Erickson, a feminist ethnographer of labor, immerses herself in the occupational and social worlds she studies. To develop a deep understanding of the working lives and occupational wisdom of end-of-life workers, she trained as a nurse’s aide.
She and 12 of her students partnered with a retirement community, using participant observation and interviews with administrators, nurses, chaplains, volunteers, residents, and family caregivers to understand the dynamics of aging and preparing for death in an elder community. Grinnell is a destination for retirees and has several excellent elder communities. Grinnell’s trusting, small-town culture welcomed Erickson and her students; participants gave them intimate access to the final chapter of life.
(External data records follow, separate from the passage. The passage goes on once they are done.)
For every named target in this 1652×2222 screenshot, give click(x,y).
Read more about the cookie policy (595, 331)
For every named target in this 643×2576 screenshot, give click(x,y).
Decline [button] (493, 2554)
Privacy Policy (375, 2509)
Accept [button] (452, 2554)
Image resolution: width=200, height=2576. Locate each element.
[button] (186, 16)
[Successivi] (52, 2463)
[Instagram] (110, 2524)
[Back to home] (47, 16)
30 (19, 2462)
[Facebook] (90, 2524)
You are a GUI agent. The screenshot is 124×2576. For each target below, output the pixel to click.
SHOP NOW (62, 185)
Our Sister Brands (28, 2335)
“In the 21st century, many of us are living longer, dying more slowly, and more important, dying differently than our ancestors,” she says in an article in the fall 2013 issue of The Grinnell Magazine. In it Erickson offers eight lessons she’s learned to help those “navigating the transition from life to death.”
She joined Charity Nebbe in an interview on Iowa Public Radio to discuss the book and current elder and hospice care.
Her earlier book, The Hungry Cowboy: Service and Community in a Neighborhood Restaurant, is a behind-the-scenes look at class, community, and gendered labor in a Tex-Mex restaurant.